WORK REQUEST → Which of the lines in the data below contain the string "NOSA"? Copy each of them.

[Excerpts from a dataset]
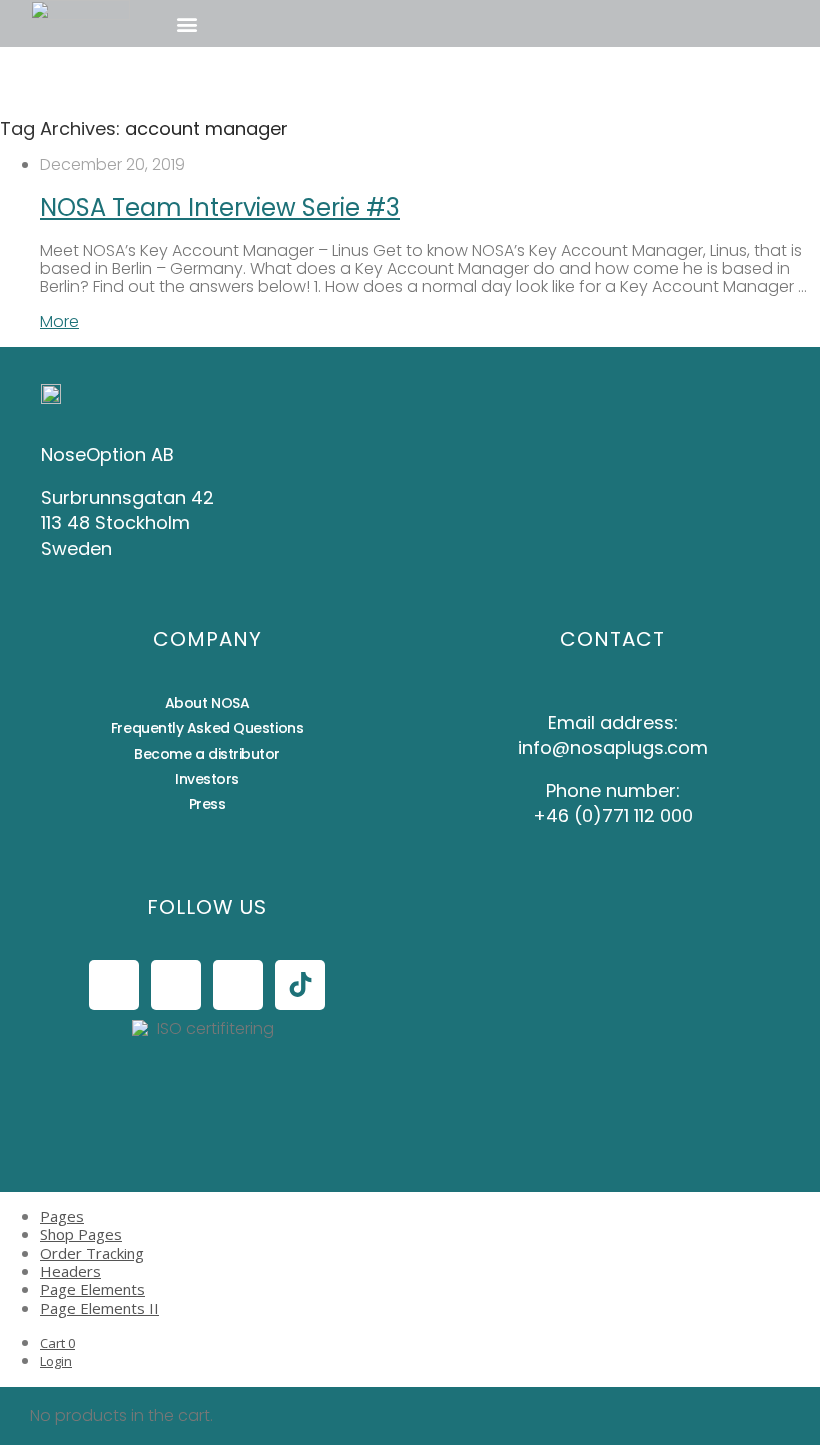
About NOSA (207, 703)
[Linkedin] (238, 985)
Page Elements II (99, 1308)
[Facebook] (114, 985)
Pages (62, 1216)
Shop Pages (81, 1234)
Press (207, 804)
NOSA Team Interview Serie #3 (220, 207)
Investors (207, 779)
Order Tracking (92, 1253)
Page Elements (92, 1289)
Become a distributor (207, 754)
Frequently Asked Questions (207, 728)
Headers (70, 1271)
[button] (186, 23)
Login (56, 1361)
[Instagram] (176, 985)
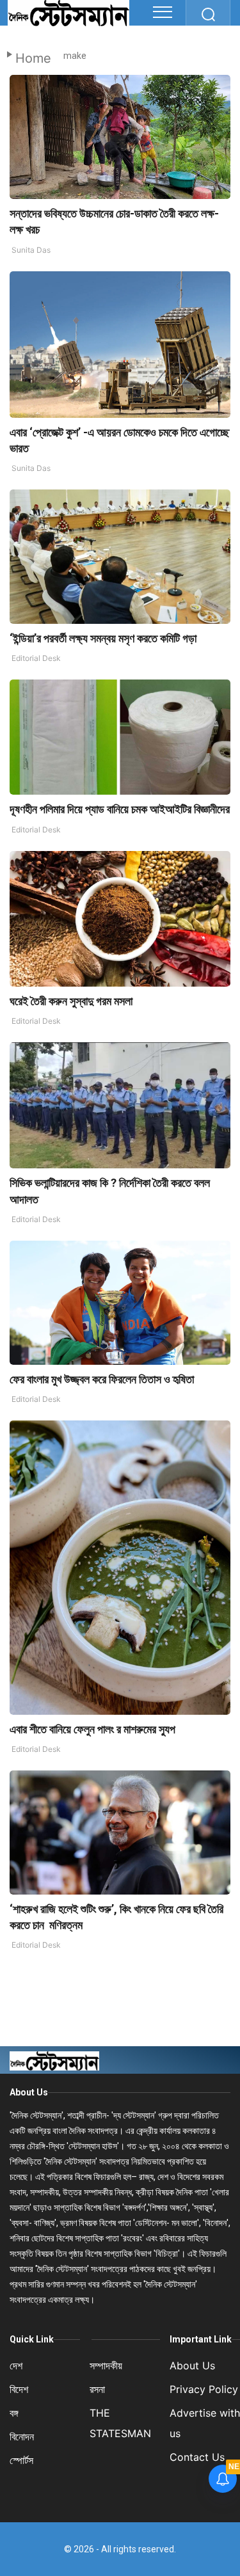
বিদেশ (19, 2389)
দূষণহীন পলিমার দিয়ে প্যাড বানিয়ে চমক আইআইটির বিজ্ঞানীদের (120, 809)
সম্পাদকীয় (106, 2365)
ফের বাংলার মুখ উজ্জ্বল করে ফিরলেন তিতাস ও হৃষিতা (102, 1379)
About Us (29, 2092)
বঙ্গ (14, 2412)
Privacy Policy (204, 2389)
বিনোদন (22, 2436)
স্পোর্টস (21, 2460)
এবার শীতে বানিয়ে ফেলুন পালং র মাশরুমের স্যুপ (92, 1729)
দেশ (16, 2365)
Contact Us (197, 2457)
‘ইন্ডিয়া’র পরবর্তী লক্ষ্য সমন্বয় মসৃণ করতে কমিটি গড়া (103, 638)
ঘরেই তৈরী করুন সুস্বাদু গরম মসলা (72, 1001)
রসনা (97, 2389)
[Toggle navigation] (162, 12)
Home (33, 58)
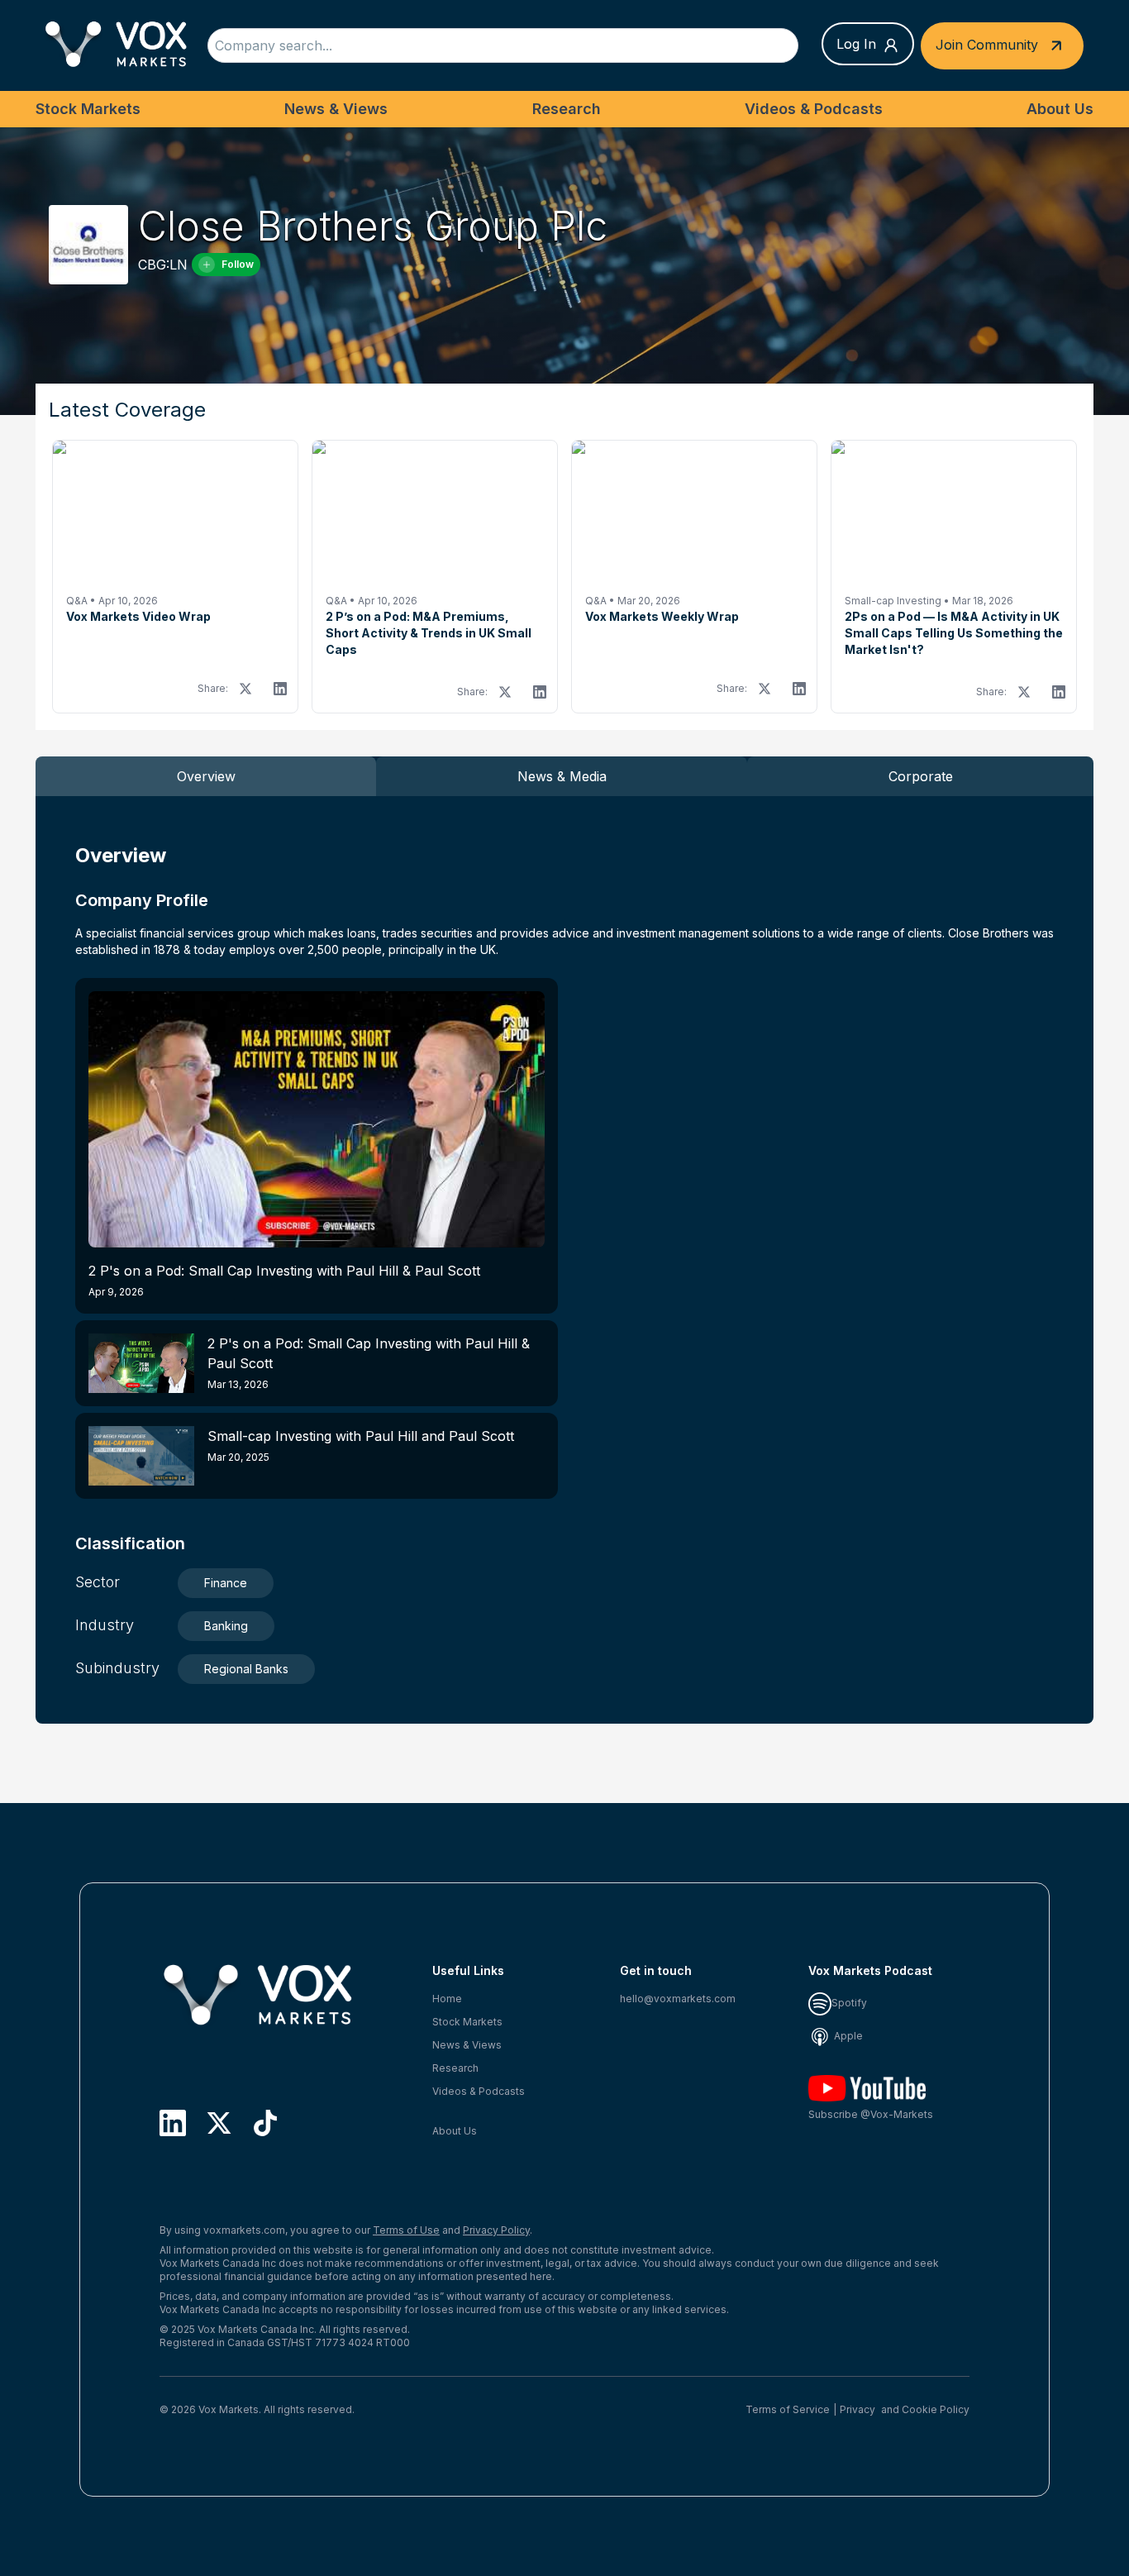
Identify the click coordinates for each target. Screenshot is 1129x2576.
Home (447, 1998)
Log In (856, 44)
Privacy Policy (496, 2230)
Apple (847, 2036)
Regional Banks (246, 1669)
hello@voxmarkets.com (678, 1998)
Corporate (920, 776)
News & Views (336, 108)
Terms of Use (406, 2230)
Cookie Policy (935, 2409)
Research (566, 108)
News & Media (562, 776)
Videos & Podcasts (814, 108)
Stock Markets (88, 108)
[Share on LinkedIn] (280, 689)
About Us (1060, 108)
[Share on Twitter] (245, 689)
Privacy (857, 2409)
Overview (206, 776)
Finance (225, 1583)
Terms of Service (788, 2409)
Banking (226, 1626)
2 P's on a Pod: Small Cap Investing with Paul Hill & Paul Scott (284, 1280)
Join (987, 44)
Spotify (849, 2002)
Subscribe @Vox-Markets (870, 2114)
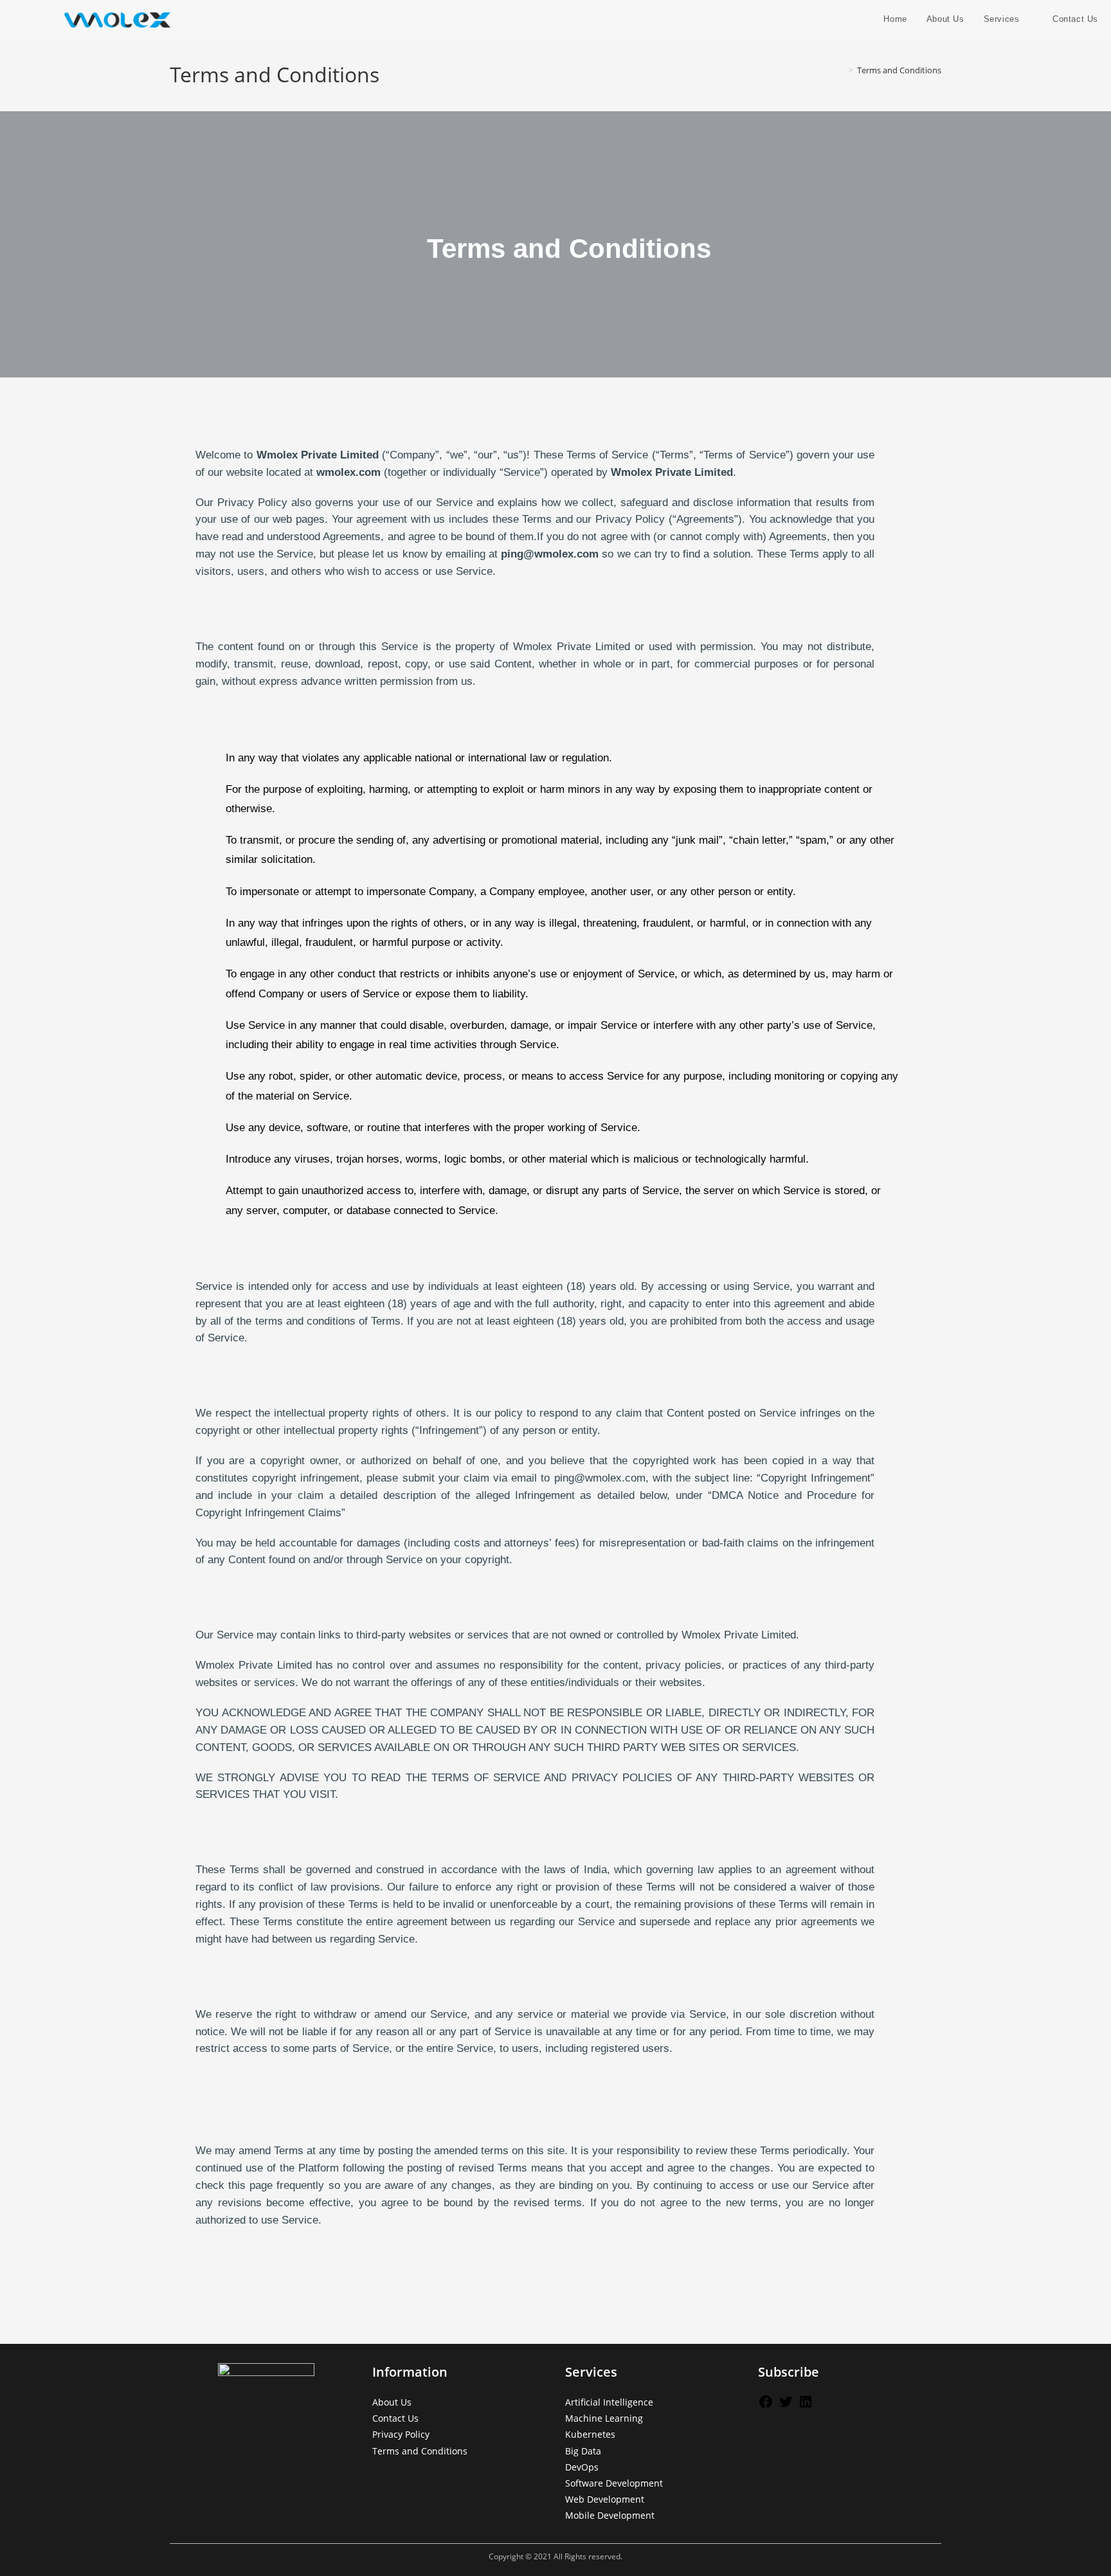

RESPONSE BOX →
About NOSA (207, 703)
NOSA Team Interview Serie #3 (220, 207)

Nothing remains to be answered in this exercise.